24/08/2019

Compartiendo diálogos conmigo mismo

(*) Por Víctor Corcoba Herrero

Somos entes para entrar en comunión,
para hacer comunidad y en común,
rehacerse a la vida, revivirse como sol,
reanimarse compartiendo, repartir sueños,
y enhebrar pulsos que nos fraternicen.

Es el momento de conciliar entusiasmos,
de crecerse más allá de las palabras,
haciéndolo corazón a corazón sin más,
forjando una verdadera conversión,
que converja en donarse a los demás.

Desposeídos de las cosas de aquí abajo,
volvamos al pleno cuerpo de hacendosos
del amor, cultivemos el níveo amar;
ese poema embellecido por las obras,
que no se trunca, que se siente tronco.

La humanidad necesita hermanarse,
florecer en incesante y perpetua cercanía,
activar el fuego de la unión entre individuos,
que se buscan porque se requieren,
y que se requieren porque también se buscan.

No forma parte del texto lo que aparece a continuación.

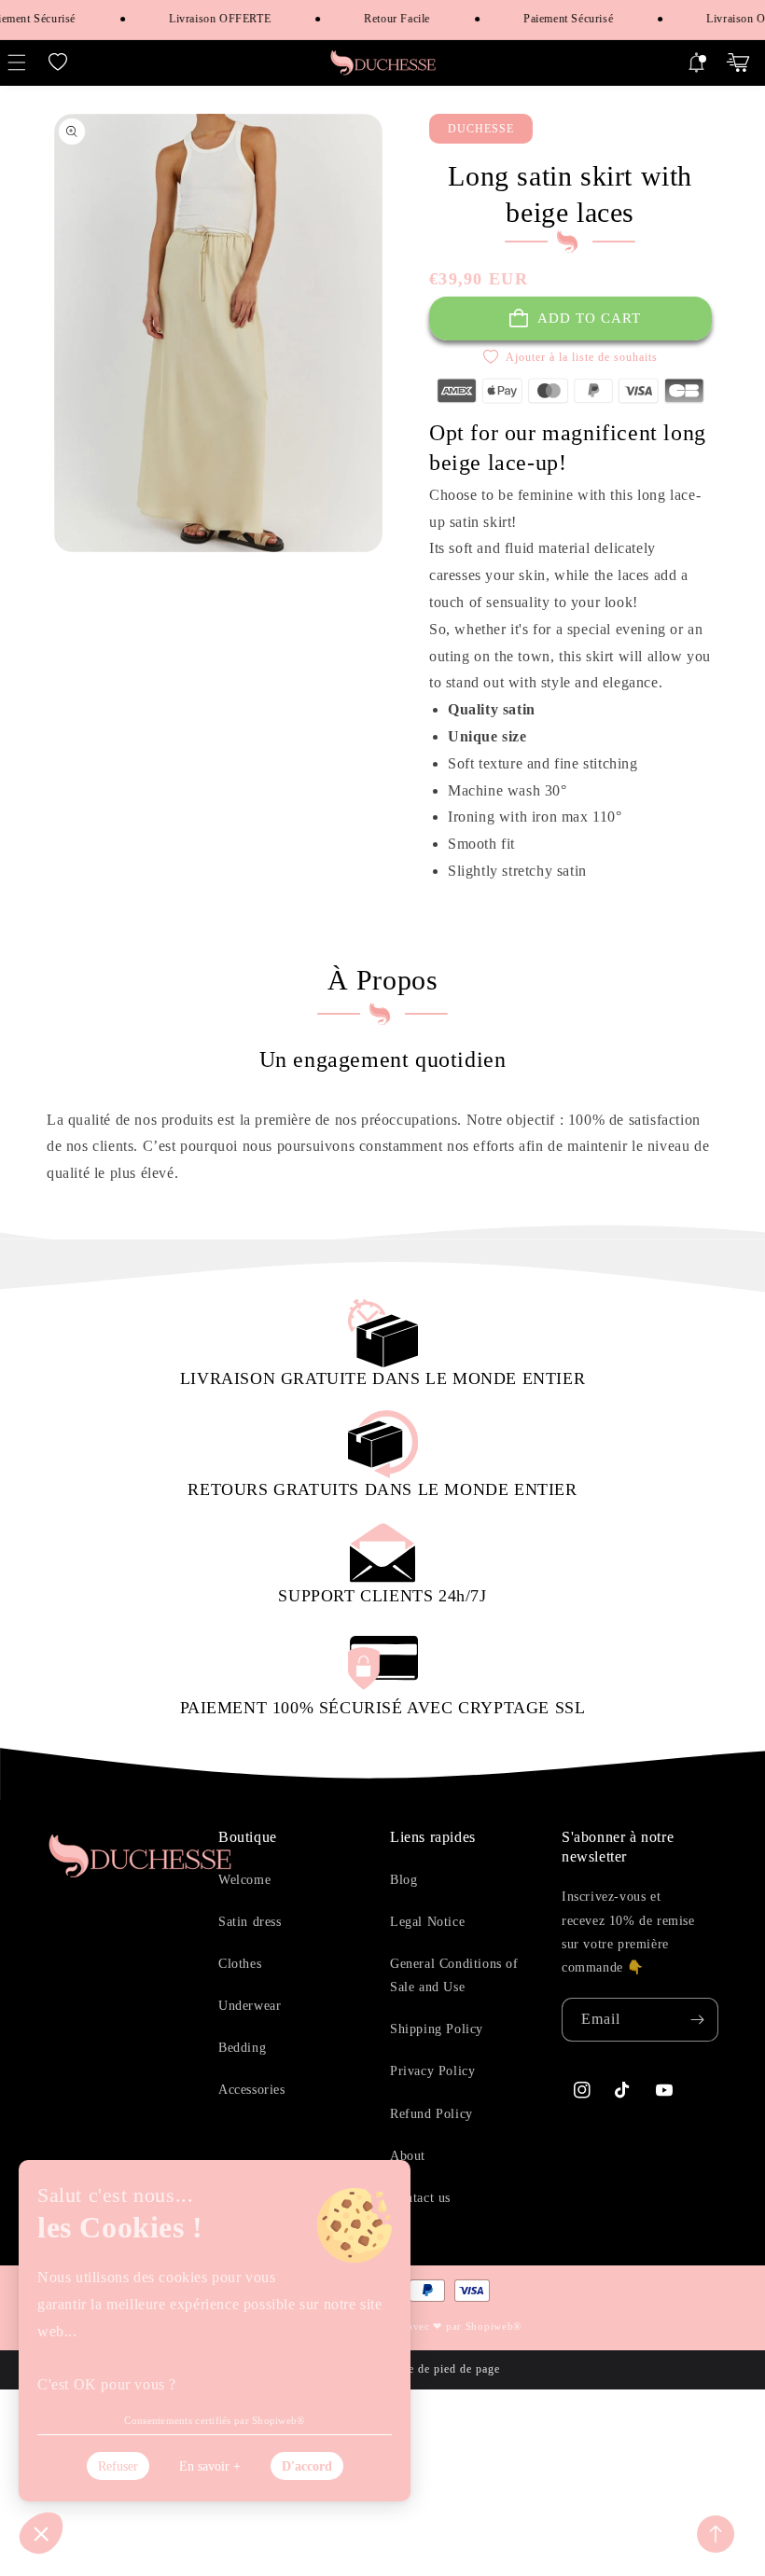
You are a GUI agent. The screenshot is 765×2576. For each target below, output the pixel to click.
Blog (403, 1880)
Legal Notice (427, 1922)
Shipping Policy (436, 2029)
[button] (57, 62)
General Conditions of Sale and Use (454, 1975)
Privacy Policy (432, 2071)
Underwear (249, 2006)
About (407, 2156)
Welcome (244, 1880)
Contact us (420, 2198)
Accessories (251, 2090)
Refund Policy (431, 2114)
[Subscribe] (696, 2020)
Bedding (242, 2048)
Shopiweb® (494, 2326)
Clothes (239, 1964)
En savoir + (210, 2466)
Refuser (118, 2466)
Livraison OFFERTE (207, 18)
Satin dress (250, 1922)
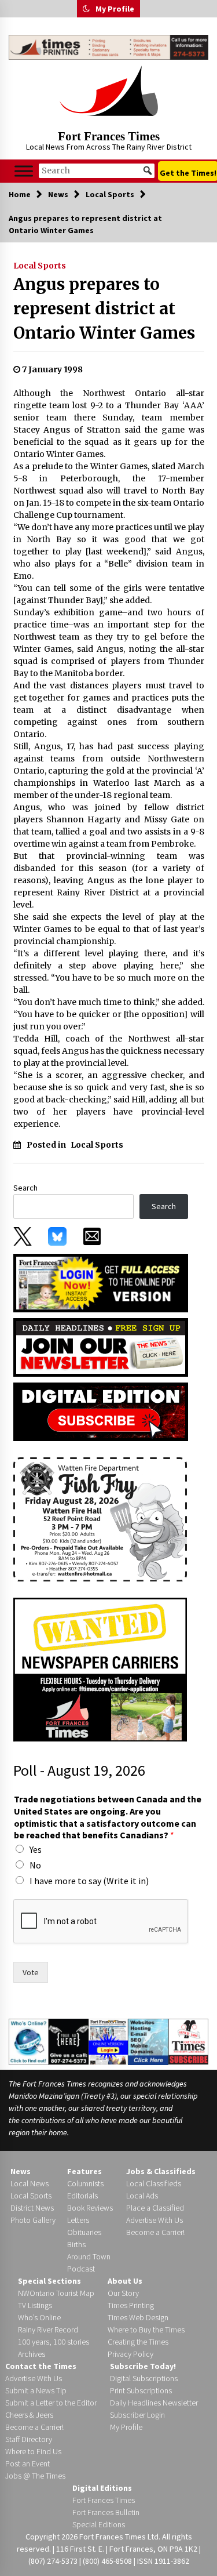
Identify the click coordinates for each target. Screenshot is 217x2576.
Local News (29, 2183)
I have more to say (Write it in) (89, 1880)
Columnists (85, 2183)
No (35, 1865)
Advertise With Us (154, 2220)
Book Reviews (90, 2208)
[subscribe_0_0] (100, 1282)
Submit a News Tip (36, 2390)
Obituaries (84, 2232)
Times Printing (131, 2305)
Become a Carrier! (155, 2232)
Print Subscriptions (141, 2390)
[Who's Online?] (29, 2041)
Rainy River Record (48, 2329)
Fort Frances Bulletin (105, 2512)
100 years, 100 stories (53, 2341)
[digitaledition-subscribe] (100, 1411)
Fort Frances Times (109, 136)
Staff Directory (28, 2439)
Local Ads (142, 2195)
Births (76, 2244)
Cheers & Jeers (29, 2415)
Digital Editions (102, 2488)
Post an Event (27, 2463)
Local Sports (39, 265)
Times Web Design (138, 2317)
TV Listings (35, 2305)
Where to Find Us (33, 2451)
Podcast (81, 2268)
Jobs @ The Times (35, 2475)
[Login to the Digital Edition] (108, 2041)
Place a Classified (155, 2208)
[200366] (100, 1518)
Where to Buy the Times (146, 2329)
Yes (36, 1849)
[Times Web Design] (148, 2041)
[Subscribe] (188, 2041)
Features (84, 2171)
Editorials (82, 2195)
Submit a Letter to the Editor (51, 2402)
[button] (86, 8)
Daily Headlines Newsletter (154, 2402)
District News (32, 2208)
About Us (125, 2281)
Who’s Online (39, 2317)
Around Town (89, 2256)
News (20, 2171)
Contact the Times (40, 2366)
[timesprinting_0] (108, 47)
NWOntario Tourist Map (56, 2293)
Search (25, 1187)
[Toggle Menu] (23, 170)
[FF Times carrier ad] (100, 1668)
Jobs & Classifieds (161, 2171)
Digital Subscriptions (144, 2378)
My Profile (114, 8)
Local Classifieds (153, 2183)
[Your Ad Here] (69, 2041)
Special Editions (98, 2524)
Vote (31, 1972)
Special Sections (49, 2281)
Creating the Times (138, 2341)
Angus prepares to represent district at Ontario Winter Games (104, 308)
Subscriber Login (137, 2415)
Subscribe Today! (143, 2366)
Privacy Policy (130, 2354)
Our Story (123, 2293)
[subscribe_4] (100, 1346)
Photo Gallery (33, 2220)
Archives (31, 2354)
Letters (78, 2220)
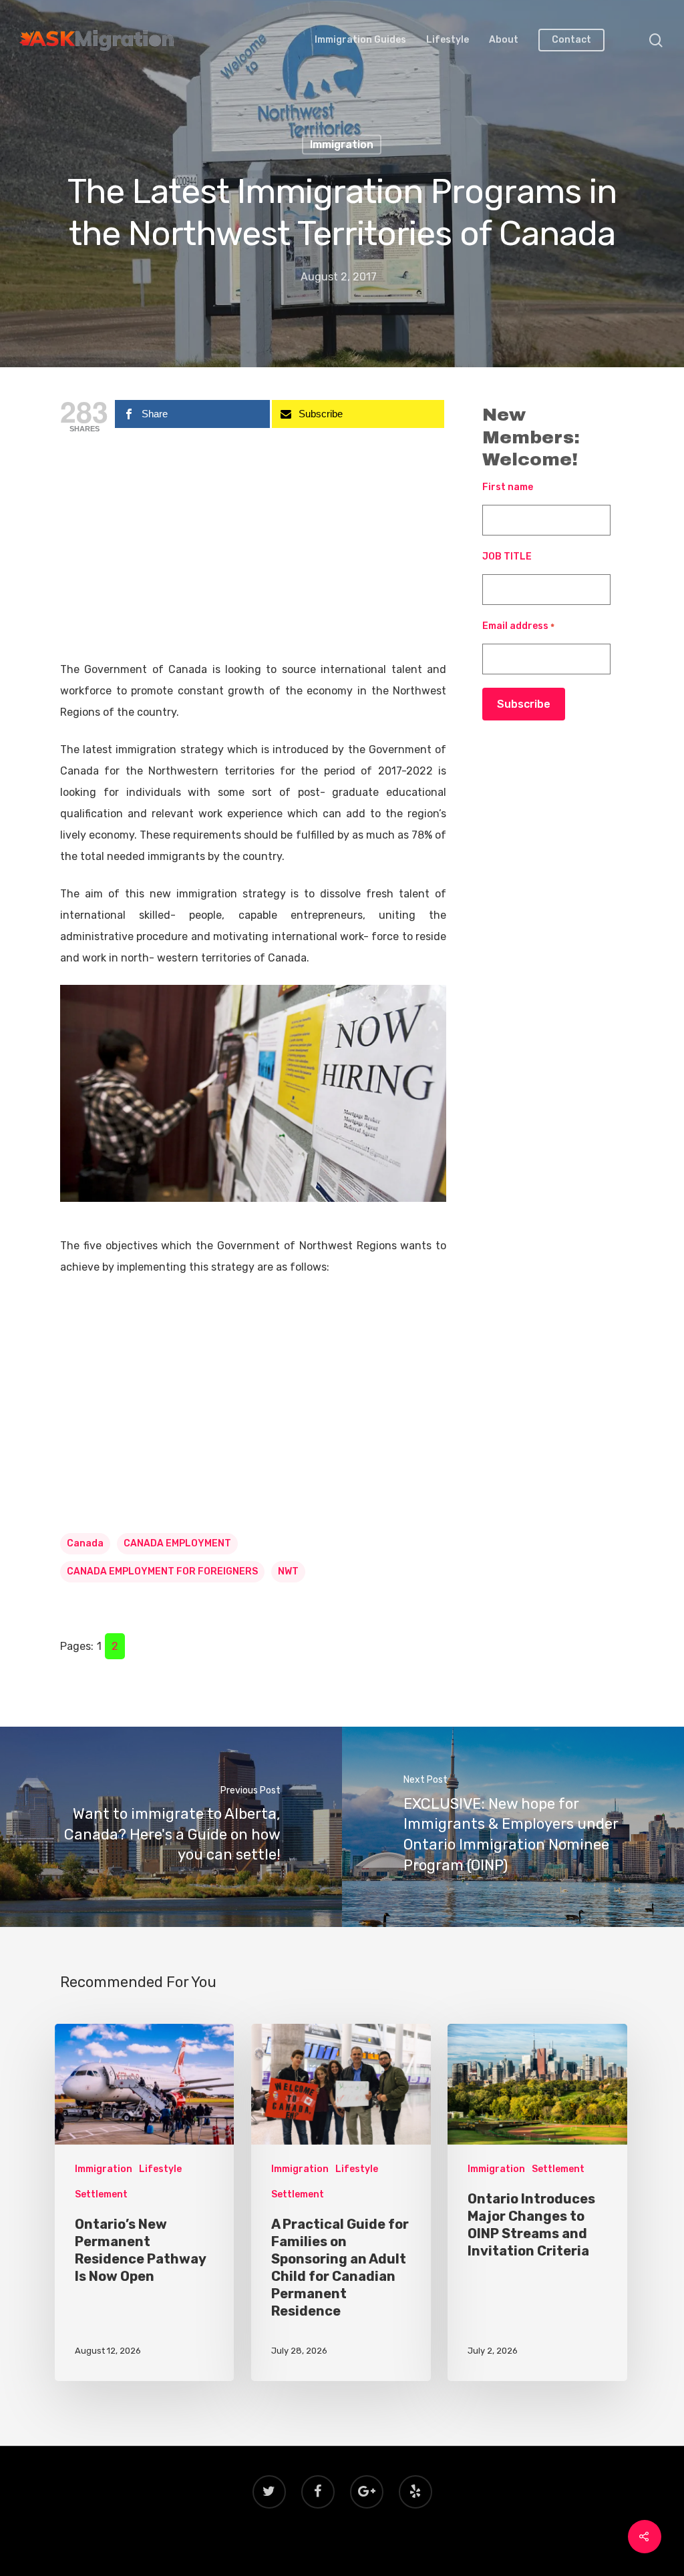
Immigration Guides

Perdida la ilusión de reencontrarnos,
de tejer caminos los unos con los otros,
nos destinamos a una fría convivencia,
a una muerte interior que nos destruye,
hasta demolernos en el estar por el que soy.

Hagámonos obreros dispuestos entre sí,
vinculémonos para latir fusionados,
que nadie se desentienda de nadie,
pues al fin existimos para cohabitar,
y ser para el prójimo el pan próximo.

Las poéticas obras gestadas por la ternura
se evocan siempre, nos vivifican por dentro,
es lo que verdaderamente nos trasciende,
nos nutre de energía como caminantes,
deseosos de volar como líricos andarines.

Nunca es distante el camino que nos lleva,
a ese horizonte de luz que nos armoniza,
tampoco reside apartado de nosotros,
ese mar celeste que nos cautiva de Dios,
mientras la tierra se llena de endiosados.